Linderman v. Atkins

Atkinson, J.

1. Where a person executed a negotiable promissory note and a deed to land to secure the debt, and received a bond for reconveyance of the land upon payment of the debt, the consideration of the note being the promise of the payee to make a certain advancement in money and to pay off certain indebtedness of the son of the maker, and the note was indorsed in blank and delivered to a third person, the mere facts that the transferee of the note was a banker in a town and knew the payee as a customer in the bank, and, after the note fell due, instituted suit thereon against the maker after his son had died, without joining the indorser as a party defendant, and had not taken a formal transfer of the land conveyed as security, would not of themselves be sufficient to charge notice to the transferee of any failure of consideration of the note by reason of the failure of the payee to advance the agreed amount of money or pay off the debts of the son; nor would such facts be sufficient to put the transferee upon inquiry as to any such failure of consideration.

2. A transferee of a negotiable promissory note, who received the note from the payee before maturity, as collateral security for a pre-existing debt, without notice of any equities existing between the maker and the payee, is a bona fide holder for value in the due course of trade. Kaiser v. U. S. National Bank, 99 Ga. 258 (25 S. E. 620) ; Harrell v. National Bank of Commerce, 128 Ga. 504 (57 S. E. 869).

3. Where such a holder of a negotiable promissory note, who has received it from the payee merely as collateral security, sues the maker of such note, if the maker has a valid defense against the original payee, he can by appropriate plea set up such defense; and if it be sustained, the holder can recover no more than the debt which the collateral secured. Hatcher v. Independence National Bank of Philadelphia, 79 Ga. 547 (5 S. E. 111); Laster v. Stewart, 89 Ga. 181 (15 S. E. 42).
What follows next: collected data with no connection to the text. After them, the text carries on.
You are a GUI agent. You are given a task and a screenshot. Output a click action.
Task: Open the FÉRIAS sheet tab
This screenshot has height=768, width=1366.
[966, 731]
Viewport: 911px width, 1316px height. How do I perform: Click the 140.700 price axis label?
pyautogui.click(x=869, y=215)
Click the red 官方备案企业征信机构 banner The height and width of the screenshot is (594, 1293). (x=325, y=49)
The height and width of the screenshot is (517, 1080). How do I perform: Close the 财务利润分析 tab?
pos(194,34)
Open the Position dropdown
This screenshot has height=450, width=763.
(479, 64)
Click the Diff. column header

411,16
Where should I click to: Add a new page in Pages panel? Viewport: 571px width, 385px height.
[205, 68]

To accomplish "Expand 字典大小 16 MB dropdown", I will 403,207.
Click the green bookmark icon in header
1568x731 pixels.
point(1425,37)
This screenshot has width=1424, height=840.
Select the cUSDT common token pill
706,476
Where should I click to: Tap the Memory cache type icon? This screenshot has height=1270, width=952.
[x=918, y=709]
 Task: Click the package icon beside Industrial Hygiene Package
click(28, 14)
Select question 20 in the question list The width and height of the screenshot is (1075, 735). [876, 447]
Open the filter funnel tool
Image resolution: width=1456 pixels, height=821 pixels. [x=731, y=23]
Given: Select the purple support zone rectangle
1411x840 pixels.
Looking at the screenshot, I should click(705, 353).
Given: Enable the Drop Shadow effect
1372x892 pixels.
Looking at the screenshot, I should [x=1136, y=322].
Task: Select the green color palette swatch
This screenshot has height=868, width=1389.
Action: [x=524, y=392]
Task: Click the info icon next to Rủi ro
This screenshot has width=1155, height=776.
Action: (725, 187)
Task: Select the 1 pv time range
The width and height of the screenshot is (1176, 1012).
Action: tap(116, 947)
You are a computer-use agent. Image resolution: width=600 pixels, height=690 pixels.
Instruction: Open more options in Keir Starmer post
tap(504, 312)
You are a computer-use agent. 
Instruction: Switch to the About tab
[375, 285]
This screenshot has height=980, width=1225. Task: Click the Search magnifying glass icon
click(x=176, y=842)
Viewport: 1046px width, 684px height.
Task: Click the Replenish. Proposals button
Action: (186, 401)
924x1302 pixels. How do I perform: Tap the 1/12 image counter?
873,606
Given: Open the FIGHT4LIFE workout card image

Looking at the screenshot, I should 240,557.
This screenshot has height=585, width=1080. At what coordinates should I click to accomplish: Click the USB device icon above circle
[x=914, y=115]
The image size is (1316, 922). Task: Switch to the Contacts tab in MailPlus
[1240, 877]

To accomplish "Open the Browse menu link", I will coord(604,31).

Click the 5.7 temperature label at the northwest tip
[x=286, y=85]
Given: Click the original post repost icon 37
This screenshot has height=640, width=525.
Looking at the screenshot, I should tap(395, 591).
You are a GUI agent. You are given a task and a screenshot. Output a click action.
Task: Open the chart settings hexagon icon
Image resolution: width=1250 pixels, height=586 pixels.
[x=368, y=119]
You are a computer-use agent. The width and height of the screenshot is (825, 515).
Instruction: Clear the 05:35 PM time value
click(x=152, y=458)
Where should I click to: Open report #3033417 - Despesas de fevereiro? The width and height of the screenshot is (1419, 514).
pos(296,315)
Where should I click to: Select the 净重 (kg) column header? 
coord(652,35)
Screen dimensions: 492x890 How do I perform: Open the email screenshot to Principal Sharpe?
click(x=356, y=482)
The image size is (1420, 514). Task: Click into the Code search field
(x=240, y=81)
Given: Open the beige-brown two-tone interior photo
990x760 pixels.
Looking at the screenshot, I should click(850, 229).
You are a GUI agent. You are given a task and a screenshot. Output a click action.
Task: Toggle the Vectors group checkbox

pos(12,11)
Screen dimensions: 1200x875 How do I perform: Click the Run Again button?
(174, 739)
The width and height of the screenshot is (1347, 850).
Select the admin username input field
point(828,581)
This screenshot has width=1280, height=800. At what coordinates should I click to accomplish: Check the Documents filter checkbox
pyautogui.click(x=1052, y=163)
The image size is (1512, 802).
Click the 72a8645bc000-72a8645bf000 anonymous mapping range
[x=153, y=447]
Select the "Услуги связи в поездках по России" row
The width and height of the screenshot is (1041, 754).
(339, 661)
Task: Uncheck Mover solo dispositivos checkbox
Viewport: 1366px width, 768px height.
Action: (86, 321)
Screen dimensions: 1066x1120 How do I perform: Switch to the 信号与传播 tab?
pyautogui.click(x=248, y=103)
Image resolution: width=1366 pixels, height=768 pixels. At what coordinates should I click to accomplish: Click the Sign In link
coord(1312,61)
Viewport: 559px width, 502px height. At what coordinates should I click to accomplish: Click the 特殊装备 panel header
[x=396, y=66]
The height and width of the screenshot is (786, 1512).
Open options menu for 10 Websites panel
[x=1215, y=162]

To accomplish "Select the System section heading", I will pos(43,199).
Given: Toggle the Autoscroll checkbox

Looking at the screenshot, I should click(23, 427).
But in such a suit the presumption is that the secured debt is sufficient to consume the collateral, and the onus of pleading and proving a less amount *367and the maker’s equity against the original payee is on the defendant. Daniel on Negotiable Instruments, § 832 (a) ; Duncan & Sherman v. Gilbert, 29 N. J. L. (5 Dutch.) 527.

April 17, 1915. Complaint. Before Judge Brand. Banks superior court. January 8, 1914. R. L. J. & 8. J. Smith and John J. & Roy M. Strickland, for plaintiff in error. P. Cooley, contra.

4. The evidence demanded the verdict for the plaintiff, and there was no error in refusing to grant a new trial.

Judgment affirmed.

All the Justices concur, except Fish, G. J., absent.